The emulator has an execution model to represent the real execution that
happened on the hardware. It consists of CPUs which can execute multiple threads
at the same time.
The emulator uses several models to identify how the resources are being
used. The following diagram depicts the resource, process and task
model.
[![Model](fig/model.svg)](fig/model.svg)
The resource model directly maps to the available hardware on the
machine. It consists of a cluster which contains nodes, where each node
contains a set of CPUs that can execute instructions.
The process model tracks the state of processes and threads. Processes
that use the same CPUs in a single node are grouped into looms.
The task model includes the information of MPI and tasks of the
programming model (OmpSs-2).
## Design considerations
The emulator tries to perform every posible check to detect if there is
any inconsistency in the received events from the runtime trace. When a
problem is found, the emulation is aborted, forcing the user to report
the problem. No effort is made to let the emulator recover from an
inconsistency.
The emulator critical path is kept as simple as possible, so the
processing of events can keep the disk writing as the bottleneck.

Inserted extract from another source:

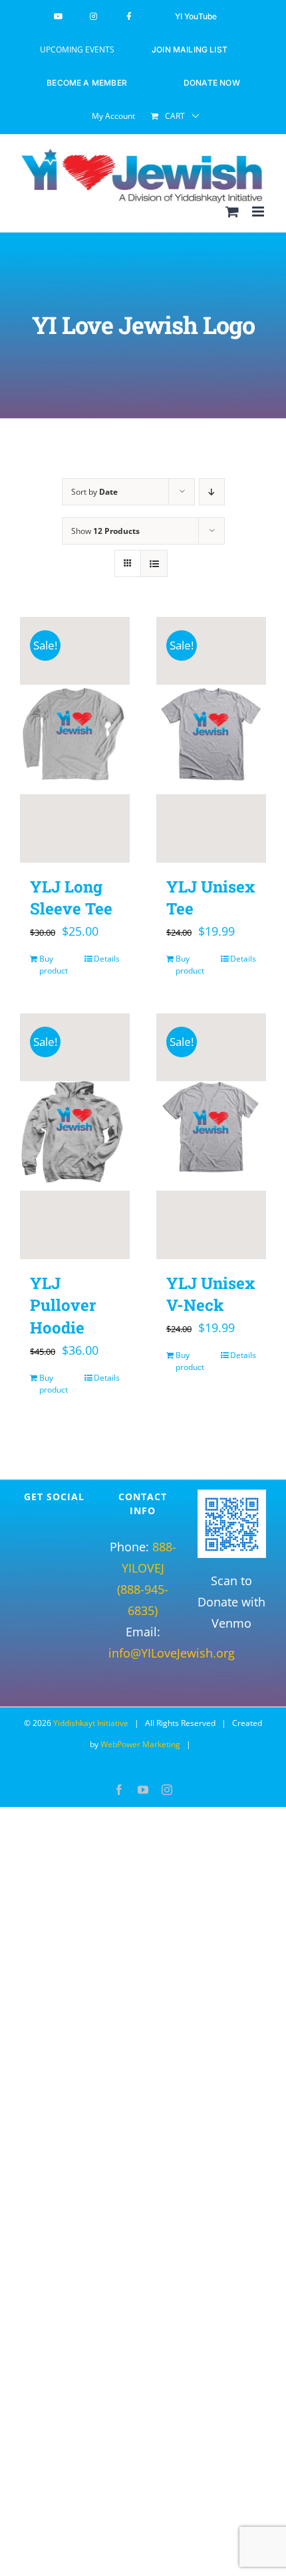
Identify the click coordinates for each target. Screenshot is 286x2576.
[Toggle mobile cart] (232, 211)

The lint mode enables more tests which are disabled from the default
mode to prevent costly operations running in the emulator by default.
The lint tests are enabled when running the ovni testsuite.
## Emulation models
Each component is implemented in an emulation model, which consists of
the following elements:
- A single byte model identification (for example `O`).
- A set of runtime events with that model identification (see the [list
of events](events)).
- Rules that determine which sequences of events are valid.
- The emulation hooks that process each event and modify the state of
the emulator.
- A set of channels that output the states from the emulator.
- A set of Paraver views that present the information in a timeline.
All the models are independent and can be instrumented at the same time.